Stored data
--- START ---
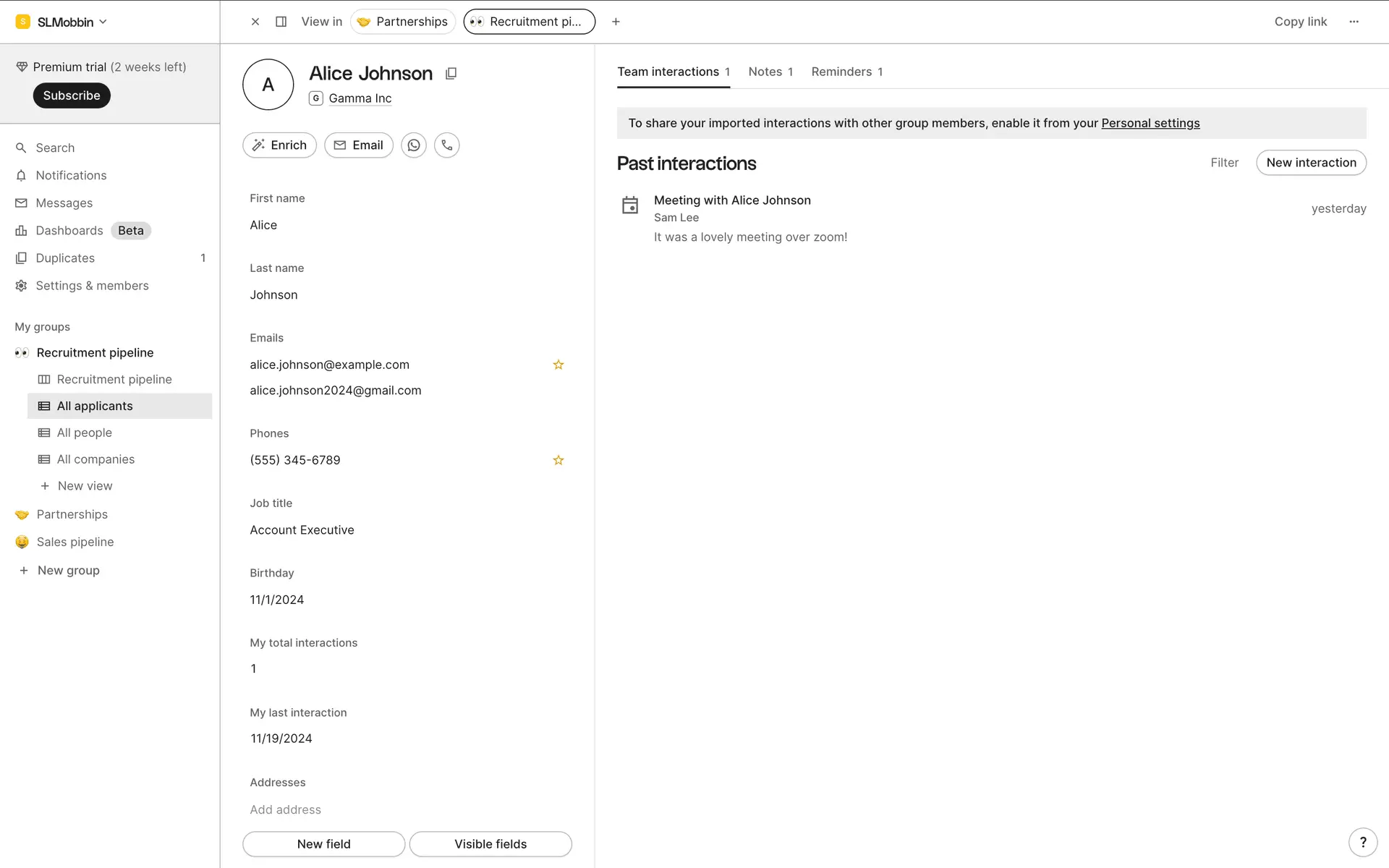Switch to the Reminders tab

click(846, 72)
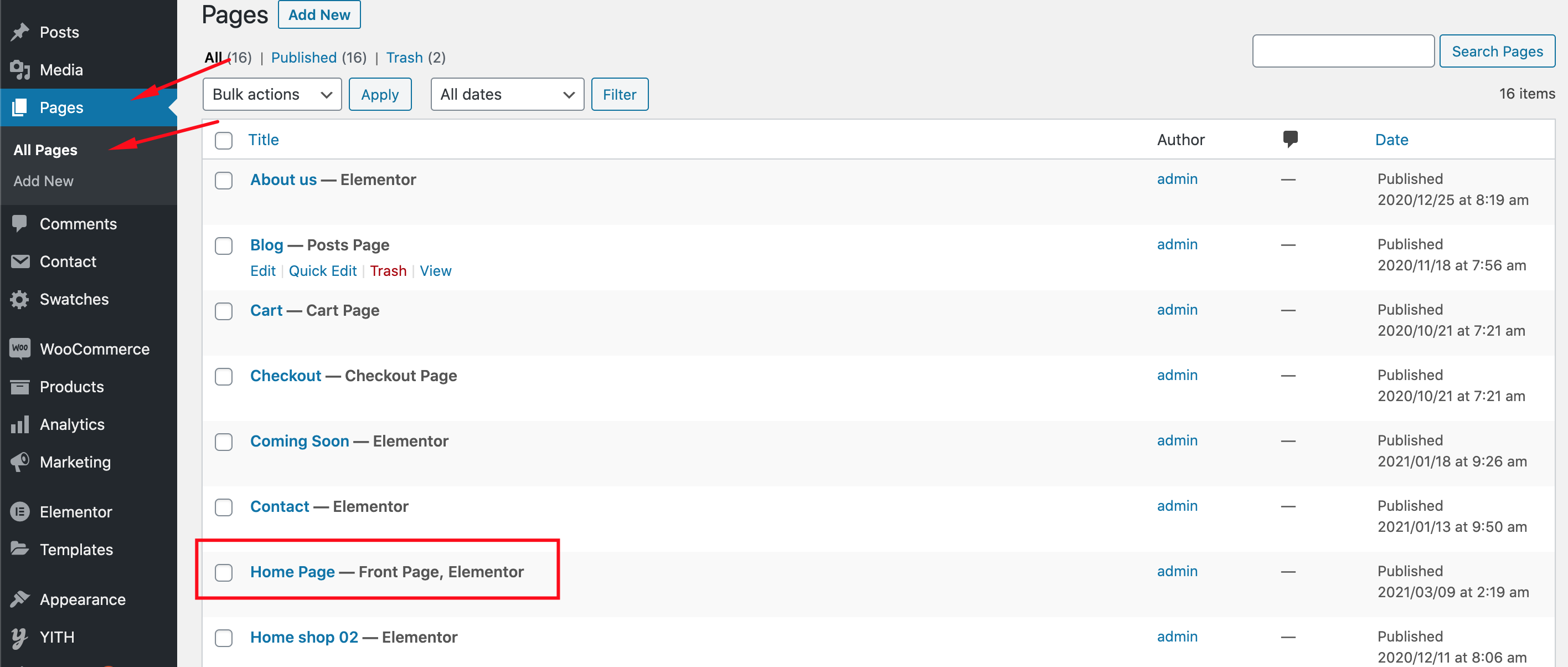Click the Contact envelope icon
Screen dimensions: 1568x667
coord(20,261)
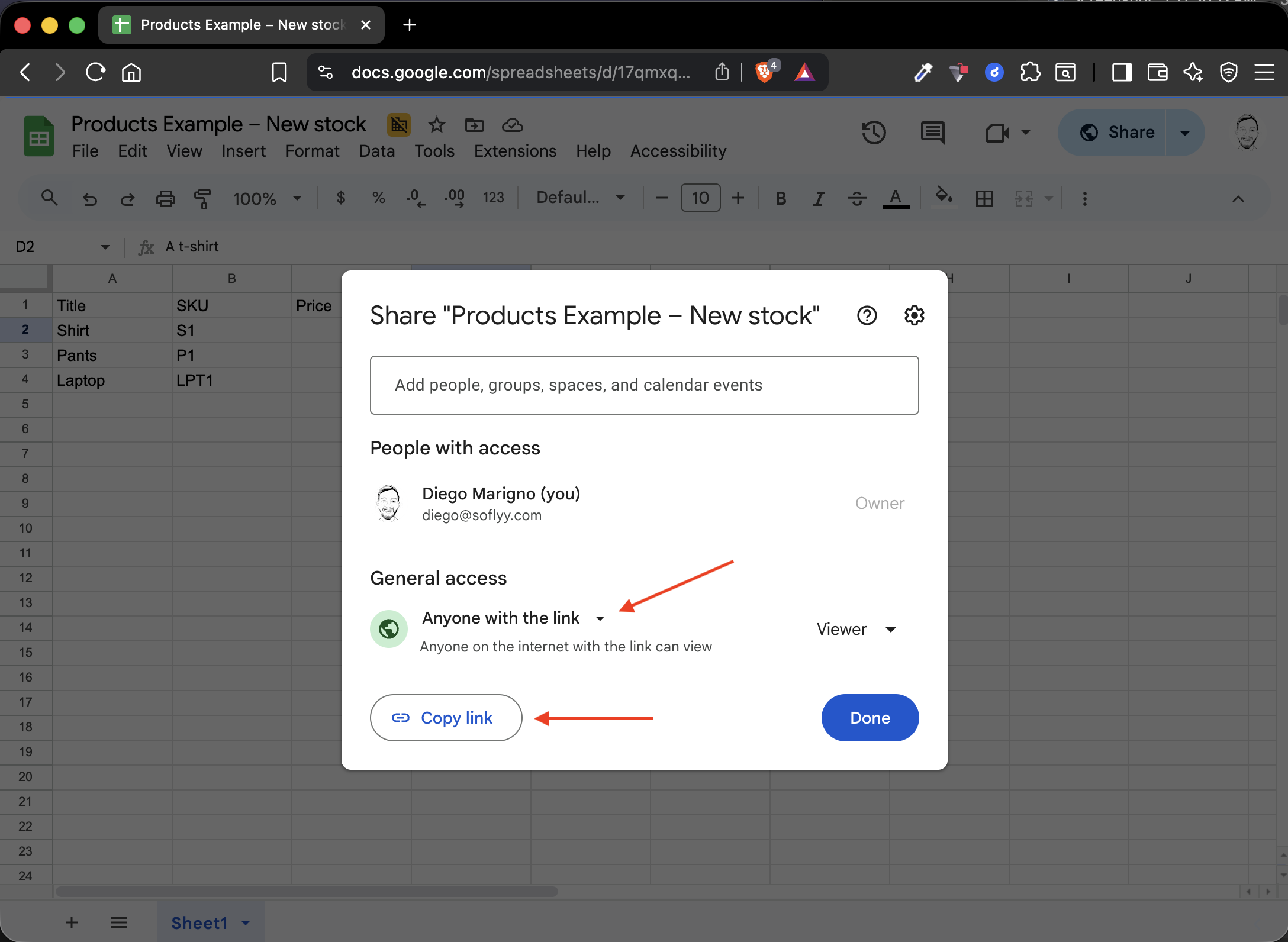Click the borders toolbar icon
Image resolution: width=1288 pixels, height=942 pixels.
[x=984, y=198]
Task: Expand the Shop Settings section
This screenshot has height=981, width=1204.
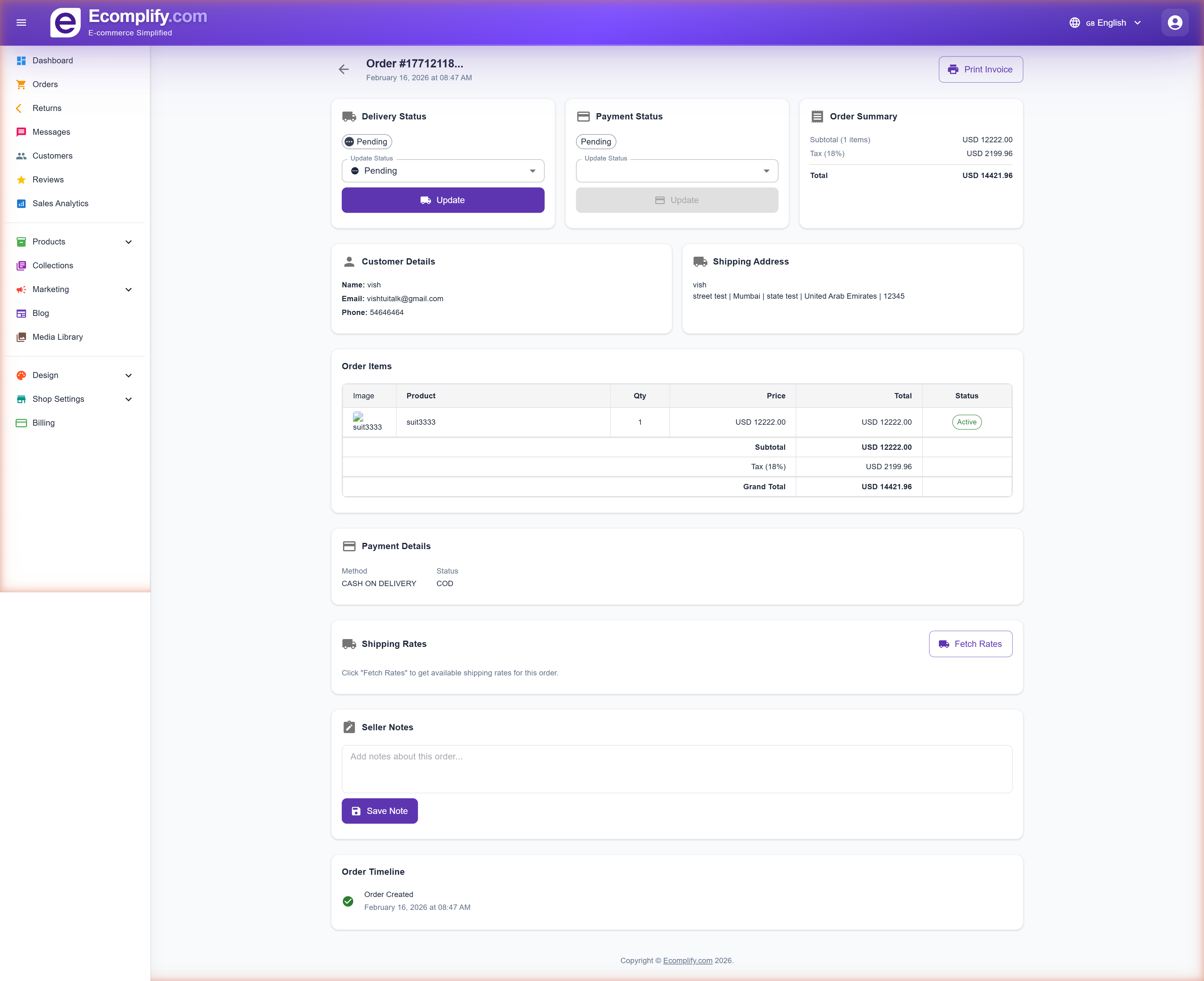Action: click(x=128, y=399)
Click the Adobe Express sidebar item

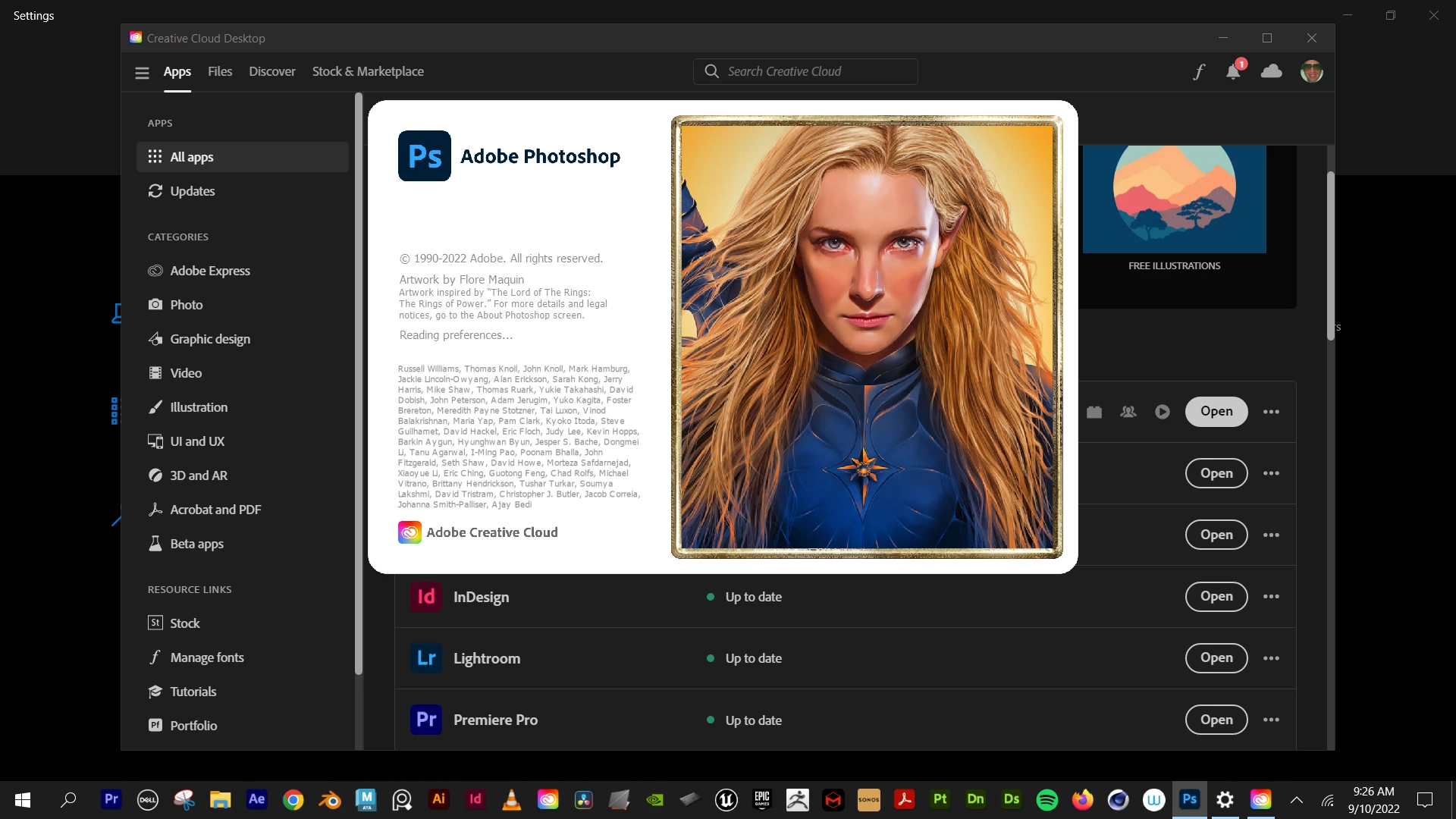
--- END ---
> **Work to complete**: Nothing but the lines from the line containing "Task: Expand the Shop Settings section" through the last line of the records above is to be extracted, exactly and with no pictures.

> **Exercise output**:
Task: Expand the Shop Settings section
This screenshot has height=981, width=1204.
Action: click(x=128, y=399)
Click the Adobe Express sidebar item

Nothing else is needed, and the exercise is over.